*SOURCE DOCUMENT*
══════════

“When we asked the school if they would let us put this on here they jumped on board immediately,” said Patty Furco. “It’s an undertaking to support Abby and other kids with cancer and to help raise awareness and funds, and they were excited to just help.”
Abby is Patty’s 11-year-old daughter, who is a two-time cancer survivor and Princess Anne Middle School (PAMS) sixth-grader. And the event that PAMS teachers, students, parents and community members were excited to host was a St. Baldrick’s Bash held Friday, April 20.
Held nationwide to support the St. Baldrick’s Foundation, each “bash” features volunteers who agree to have their heads shaved to help raise both awareness and funds for childhood cancer research. In addition to fundraising by individual participants, PAMS collected additional funds through a coin competition among all core teams, which raised $3,330, and donations to participate in a schoolwide Hat Day. An admission fee for the St. Baldrick’s Bash and bake sale at the event added to the funds collected for the foundation.
“I can’t believe we’ve raised over $20,000 and that’s right now,” said Abby, smiling as people streamed into the gym for the afterschool event. “I’ve heard there are going to be a lot of kids here so we’re going to probably raise a lot more money, and I think it’s great that the kids are willing to help out and support this.”
They supported with their time, their money and – for the main event – their hair.
“We have 24 shavees. They’ll go up four at a time and most of them are going completely bald,” Patty explained. “It’s a big commitment. They’re going to go out and they’re going to be bald, and people are going to say, ‘Hey what’s going on?’ Then they can spread the word – especially our girls.”
The females who participated included: PAMS seventh-grader Abby Turner, PAMS PTA President Christine Sullivan, Arrowhead Elementary third-grader teacher Haylie Heard, and Thalia Elementary fifth-grader Natalie Halstead.
Turner opted for a pixie cut, explaining before the event, “I’m not that brave.”
“You almost were. You debated it,” corrected her mother. “I think it’s fabulous. She signed up for it on her own and I’m proud of her.”
Turner’s younger sister, Zoey, was proud of her, too. So proud that Zoey decided at the event that she wanted to participate, getting her long hair cut into a short bob. Turner held her sister’s hand on stage for support.
“I like it,” Turner said of her own new haircut. “And I’m happy that I actually got to help.”
PAMS sixth-grader Andy Borst also wanted to help and support a friend.
Fifth-grader Halstead said she became interested in participating after seeing the T-shirt a previous shavee was wearing. “I looked it up and I wanted to do it.”
Admitting to being a little nervous before, Halstead was happy with the experience and her new, very short hairstyle. “It doesn’t make a difference because I’m still myself,” she said.

══════════

*TASKS FOR THIS EXERCISE*
[1] Please say whether each statement agrees with the article about the St. Baldrick's Bash, answering yes or no and quoting the words of the article that decide it: (a) The coin competition among core teams raised $3,330. (b) All 24 shavees went completely bald. (c) Zoey had her hair cut into a pixie cut.
[2] Write a continuation of the article about the St. Baldrick's Bash, starting after its final sentence.
You do not need the items that come after this text.

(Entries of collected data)

══════════

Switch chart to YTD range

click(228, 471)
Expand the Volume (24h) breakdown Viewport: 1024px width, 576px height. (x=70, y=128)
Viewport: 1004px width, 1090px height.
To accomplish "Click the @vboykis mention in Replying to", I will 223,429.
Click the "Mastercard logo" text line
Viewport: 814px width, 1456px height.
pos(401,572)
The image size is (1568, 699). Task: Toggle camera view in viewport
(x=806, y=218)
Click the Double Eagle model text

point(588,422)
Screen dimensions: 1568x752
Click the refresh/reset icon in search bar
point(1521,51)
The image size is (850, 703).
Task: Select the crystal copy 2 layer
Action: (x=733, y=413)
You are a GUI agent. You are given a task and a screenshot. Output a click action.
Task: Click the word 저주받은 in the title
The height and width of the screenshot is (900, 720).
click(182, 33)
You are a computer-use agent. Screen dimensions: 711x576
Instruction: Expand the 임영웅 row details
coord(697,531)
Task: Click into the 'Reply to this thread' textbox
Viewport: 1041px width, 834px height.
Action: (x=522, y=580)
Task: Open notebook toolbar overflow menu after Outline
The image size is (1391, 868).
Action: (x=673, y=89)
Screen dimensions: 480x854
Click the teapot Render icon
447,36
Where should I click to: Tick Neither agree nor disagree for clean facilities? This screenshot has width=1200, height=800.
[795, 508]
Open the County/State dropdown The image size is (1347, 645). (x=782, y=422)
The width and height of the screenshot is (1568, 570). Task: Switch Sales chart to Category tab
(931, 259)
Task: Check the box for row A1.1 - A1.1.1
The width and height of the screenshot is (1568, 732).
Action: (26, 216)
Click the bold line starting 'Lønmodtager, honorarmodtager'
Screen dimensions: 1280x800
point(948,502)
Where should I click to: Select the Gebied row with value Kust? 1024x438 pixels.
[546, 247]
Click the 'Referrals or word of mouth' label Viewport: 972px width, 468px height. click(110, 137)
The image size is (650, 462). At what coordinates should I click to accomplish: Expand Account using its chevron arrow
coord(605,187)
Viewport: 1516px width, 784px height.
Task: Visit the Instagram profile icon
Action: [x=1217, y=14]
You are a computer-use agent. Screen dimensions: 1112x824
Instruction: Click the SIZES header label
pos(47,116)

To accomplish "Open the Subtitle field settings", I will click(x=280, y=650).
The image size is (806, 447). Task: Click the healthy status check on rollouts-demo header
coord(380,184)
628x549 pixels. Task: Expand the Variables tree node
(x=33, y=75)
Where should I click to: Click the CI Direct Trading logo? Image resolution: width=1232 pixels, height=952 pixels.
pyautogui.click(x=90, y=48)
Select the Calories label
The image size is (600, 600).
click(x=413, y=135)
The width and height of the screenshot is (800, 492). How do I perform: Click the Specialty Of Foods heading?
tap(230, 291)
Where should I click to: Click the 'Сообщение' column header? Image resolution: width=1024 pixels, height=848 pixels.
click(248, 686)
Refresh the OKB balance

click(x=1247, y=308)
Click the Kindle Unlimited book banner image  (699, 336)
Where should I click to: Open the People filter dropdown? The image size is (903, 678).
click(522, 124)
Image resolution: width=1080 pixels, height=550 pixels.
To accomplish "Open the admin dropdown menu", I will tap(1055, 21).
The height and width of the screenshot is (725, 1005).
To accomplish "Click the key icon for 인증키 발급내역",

══════════

*SOLVED TASKS*
[1]
(a) Yes: "a coin competition among all core teams, which raised $3,330"
(b) No: "most of them are going completely bald"
(c) No: "getting her long hair cut into a short bob"

[2]
That’s a lesson Heard hopes her 4-year-old daughter and her Arrowhead third-graders will learn by seeing her participate in the St. Baldrick’s Bash. “It’s a double win,” Heard said of the teaching moment and raising money for a good cause. She raised more than $1,600.
Heard’s daughter, however, was not pleased with the head-shaving decision, even after her parents’ explanation the night before.
“We told her that you join in with the kids because sometimes, when they’re really, really sick, they lose their hair with the treatment. She gets it a little bit more now, but hair is still pretty to her and she’s worried that I’m not going to have it,” said Heard before the event.
In the crowd to watch her mom, Heard eventually brought her crying daughter on stage to wipe her tears.
“As soon as she got up with me, I reminded her again of why we’re doing it. It definitely helped,” Heard said after, adding about her haircut, “It feels good. My head feels a lot lighter.”
Less hair is what a few male PAMS teachers and administrators joked they did not need as they waited for their turns on stage. Students were excited to see Jamie Arnett, Peter Ayala, Hunter Dunlo, Ian Jewell, Zachary Bucholz and Alex Bergren get their heads shaved. Jewell only shaved his beard, after a vote based on student donations was for the beard to go.
Arnett, who also encouraged students to donate money, let two students step in for the professional stylists volunteering their time and services – Ashley Russo, Honey Kidd, Susan Evans, Sonya Arrington and Patrick Reid were there from Rudy and Kelly Hairstylists, along with independent stylists Doug Lane and Georgia Huber.
Bergren, the school’s principal, was the last participant in the chair and was recognized as the top fundraiser – narrowly beating Sullivan. Each raised more than $3,100.
Abby had the honor of taking the first snips of Bergren’s hair, which he styled into a mohawk for the special occasion.
“It’s been an amazing response and I’m really proud of the kids,” said Bergren. “We set our goal at $10,000 and we’re going to pass $25,000. It’s incredible. It’s been a really awesome community effort.”